Communications Manager

Karla Fernandez (she/her/hers) joins Ed Trust–West as a Communications Manager with over 11 years of experience advancing social impact initiatives.

Karla started her career as a teacher at Chicago Public Schools and UIC College Prep. After teaching, Karla joined United Friends of the Children to support LA County’s youth in foster care as a college counselor. Through Leadership for Educational Equity, Karla also served as a Policy Advisor Fellow for the office of a Los Angeles Unified School Board Member. She solidified her interests in policy analysis and quantitative research during her time with the Price Center for Social Innovation, the Housing Authority of the City of Los Angeles, and the USC Presidential Working Group on Sustainability. Before joining The Education Trust–West, Karla was the Associate Director for the Southeast Los Angeles (SELA) Collaborative, a network of nonprofits advocating for communities in SELA.

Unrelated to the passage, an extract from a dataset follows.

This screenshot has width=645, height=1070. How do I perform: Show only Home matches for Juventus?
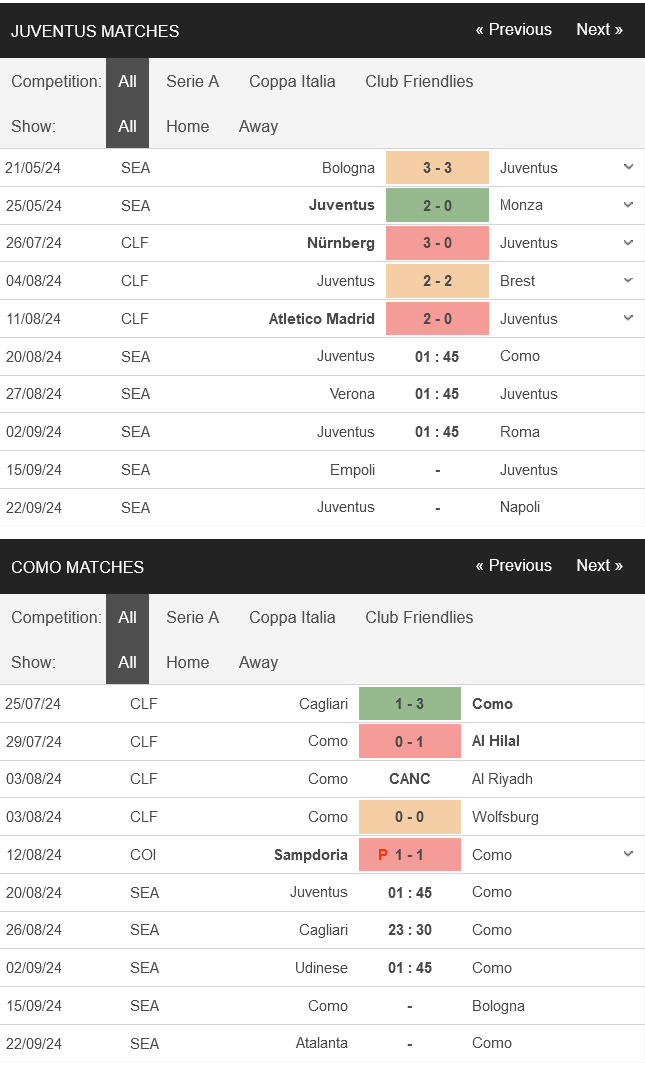(x=188, y=126)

Karla holds a Bachelor’s Degree in Anthropology from the University of Chicago, a Master of Public Policy from the USC Price School of Public Policy, and a Graduate Certificate in Policy Advocacy from the USC Annenberg School for Communication and Journalism. Karla is based out of southern California and is passionate about using data analysis, communications, and digital strategies for policy advocacy and social justice efforts.